Horizontal unconventional wells optimized for EUR and ROI

March 2, 2020

Stephen Schubarth
Schubarth Inc. & SSS LLC
Houston 

Stephen Holditch
Texas A&M 
College Station, Tex.  

Russell Chabaud
SSS LLC
Houston

Reservoir and completion characterizations can lead to significant improvements in well and development project economics. Focusing only on initial production (IP) values, however, could lead to poor project economics and a low return on investment (ROI). Understanding the nature of production decline behavior of very low permeability reservoirs completed with multiple transverse fractures is key to success.

Background

The US has become more energy independent with the development of unconventional reservoirs via horizontal wells and multistage fracture treatments. From an economic standpoint, however, these methods provided only marginal returns on the massive amount of capital invested. When the industry began completing these wells, laterals were 3,000-4,000 ft long and stage spacing was 200 ft or more. Securities analysts and investors desired production growth, and the industry responded by increasing lateral length, the number of perforation clusters, and treatment size while reducing stage spacing. This led to higher initial production values (IP) but at a substantial increase in capital cost. Initially, these higher IPs were thought to be an indication of increased estimates of ultimate recovery (EUR).

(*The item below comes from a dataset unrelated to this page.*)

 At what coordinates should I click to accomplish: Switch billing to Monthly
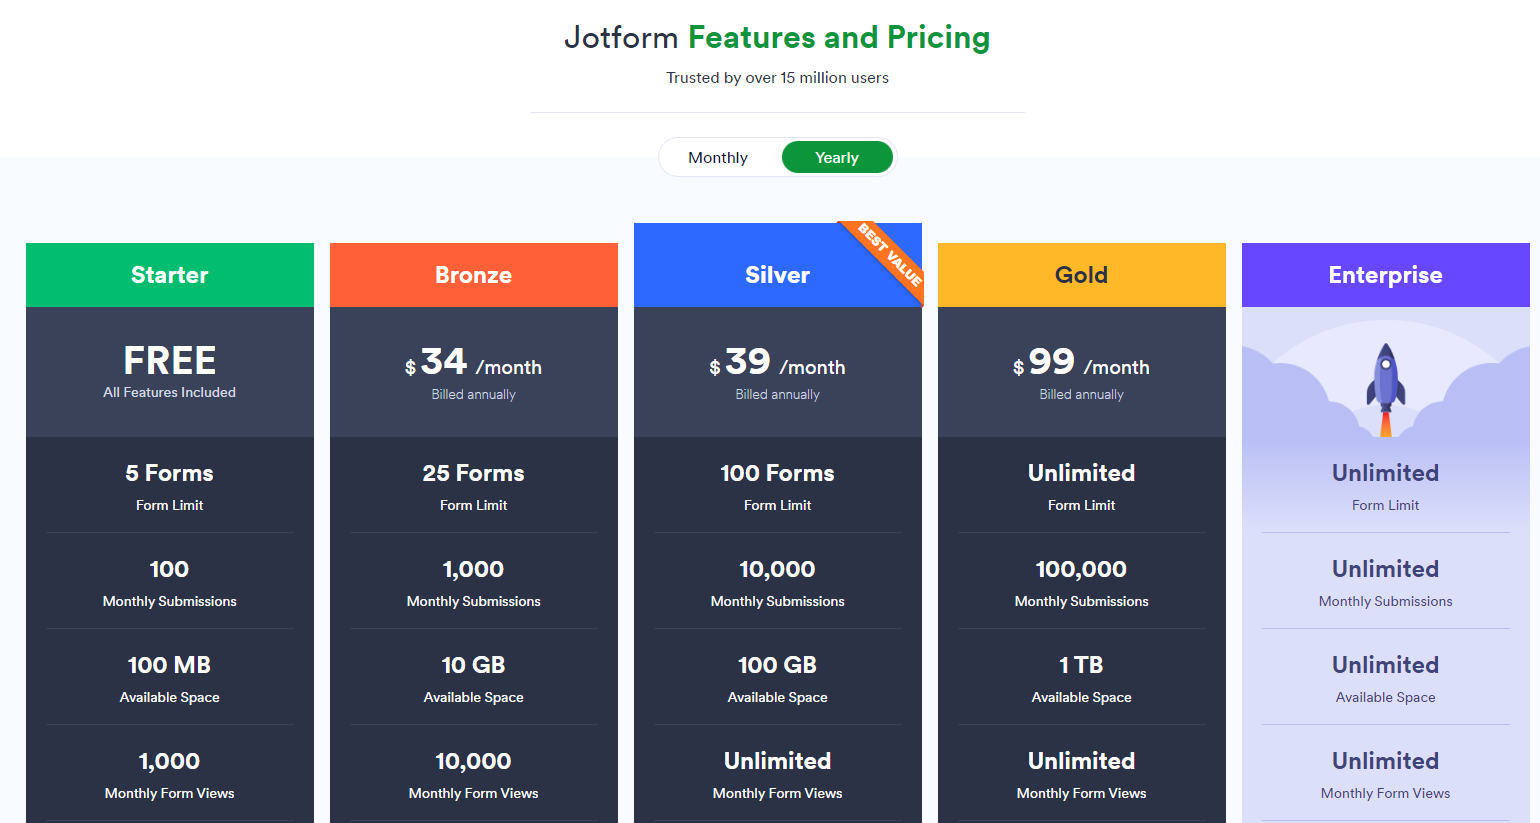[718, 158]
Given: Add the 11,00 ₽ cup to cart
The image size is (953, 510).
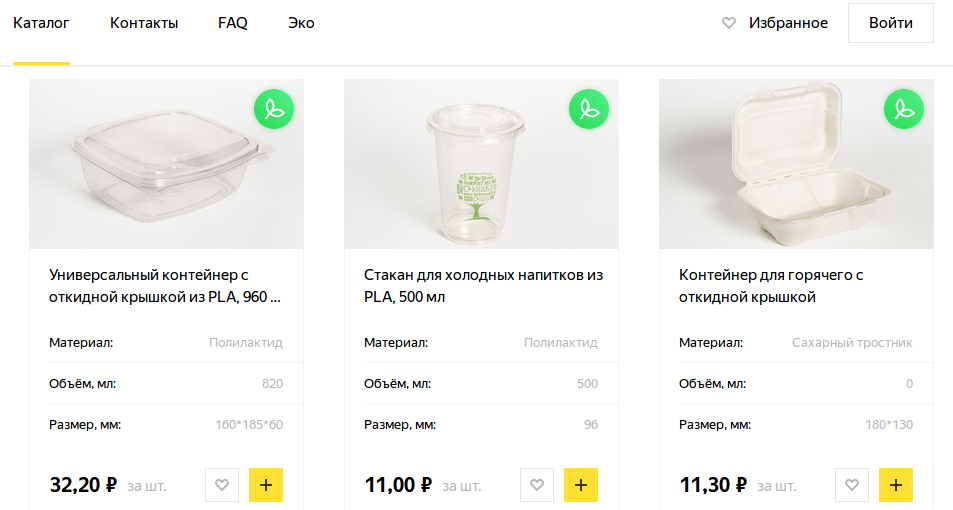Looking at the screenshot, I should pos(581,485).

This article will demonstrate how changes in completion design affect IP, EUR, ROI and net present value (NPV). Some changes made to completion designs increased IP and EUR while others only increased IP.

Production rate acceleration has been an economic consideration since the early years of the petroleum industry. Understanding which completion design factors cause only initial production rate acceleration without a corresponding increase in EUR is the key to increasing ROI and NPV.

Performing reservoir numerical simulation using both finite difference simulation and analytical modeling enabled this understanding. Several technical papers using these methods found them to be a good indicator of well performance.2,3 One study concluded that fracture half-length had the largest impact on total recovery.4

A key assumption of this study was that only one or two effective producing fractures existed per stage.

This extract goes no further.